DeVos’s response exposes the real guidelines of this society: the profits of the one percent are the main priority. To jump-start their economy, they hope to send millions of people back to work, but that requires a system of childcare for the children of many of those workers. It’s not learning they’re concerned with, it’s the profits produced by the parents of those children. And that means schools must be re-opened this fall, no matter how ruthlessly the virus is ravaging our communities.
To make it as plain as possible, Vice President Pence declared “We don’t want CDC guidance to be a reason why people don’t reopen their schools.” Instead, they prefer to play Russian roulette with the lives of children and school staff.
The science is crystal clear: schools can’t be reopened until the community spread of the virus is stopped.
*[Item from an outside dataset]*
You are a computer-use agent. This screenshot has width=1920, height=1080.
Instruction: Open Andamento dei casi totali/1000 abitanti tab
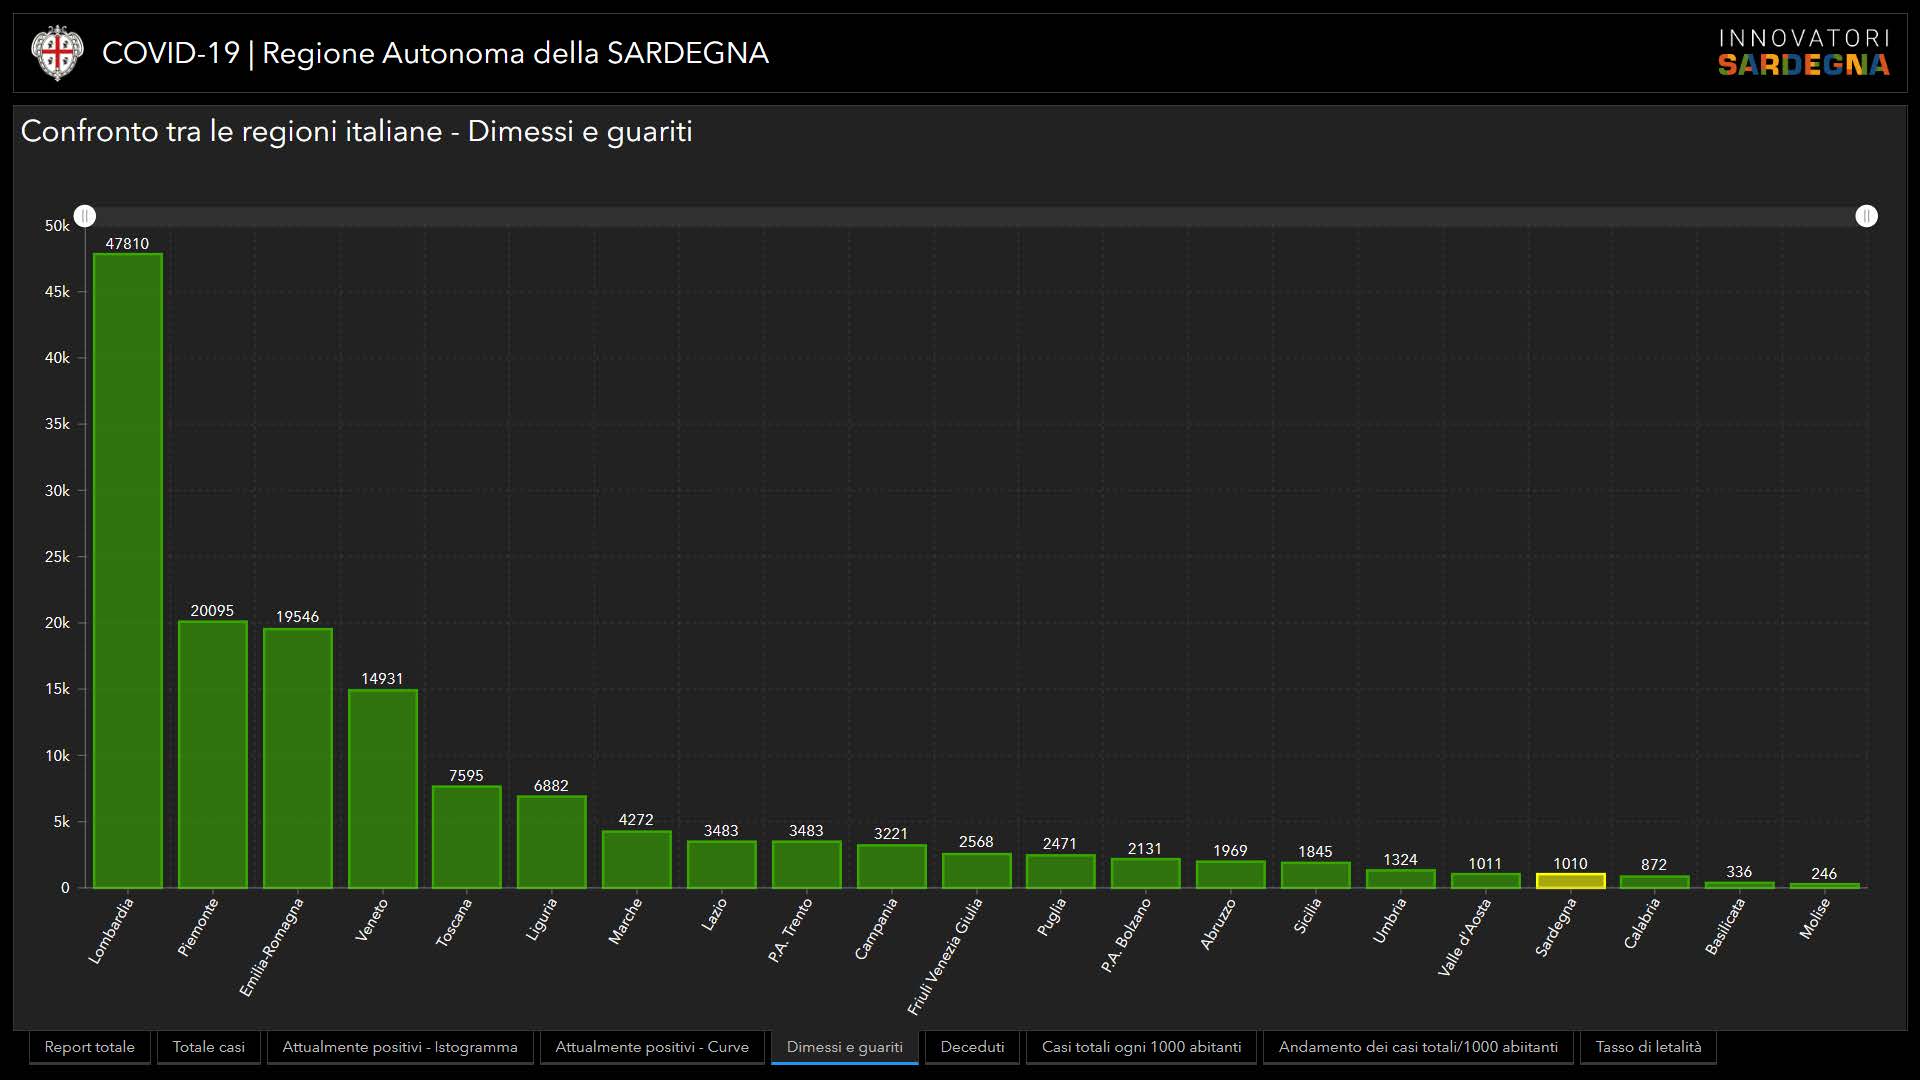click(x=1418, y=1047)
And the only way to stop community spread is with widespread testing and contact tracing. The politicians have had five months to build these programs, but they twiddled their thumbs while Covid-19 liquefied the lungs of more than 142,000 people.
A recent report estimated that K-12 schools need between $158 to $245 billion to implement the CDC’s guidelines for re-opening schools. Yet when Congress passed the first Coronavirus relief bill, it allocated just $13.5 billion for public education. Meanwhile, the U.S. government spent $738 billion on the military this year, and some major cities spent up to half their budgets on the police. As schools have been starved of funding and the lines at the food banks have exploded, the billionaires have seen their wealth increase by $565 billion during the first three months of the pandemic. The priorities of this system couldn’t be clearer.
Although the politicians in both parties have proved incapable of responding to the virus, they’re more than prepared to use the crisis to continue privatizing public education. Trump has threatened to withhold federal funding from schools that re-open using distance learning, while DeVos has argued for increased school choice, a fancy term for increasing public funding for corporate-controlled charter schools and private schools.
The attempt to turn children and school staff into human guinea pigs brings to mind the words of the poet Langston Hughes, who reminded us that:
The old and rich will live on awhile,
Eating blood and gold,
Letting kids die.
The burden of death and illness during the pandemic has been distributed unevenly across our society. Latinos, African Americans, and Native Americans, who make up a disproportionate share of the poor and the working class, have contracted COVID and perished at much higher rates. This situation is also reflected in our education system: the burden of overcrowded and underfunded schools is just another measure of the brutal, racist nature of the system we live in.
The protest movement that burst forward following the public execution of George Floyd shows our possibilities: we can’t look to the politicians to save us, we can only look to ourselves. This is a fight for the health and safety of students, families, teachers, and staff, against the interests of the one percent.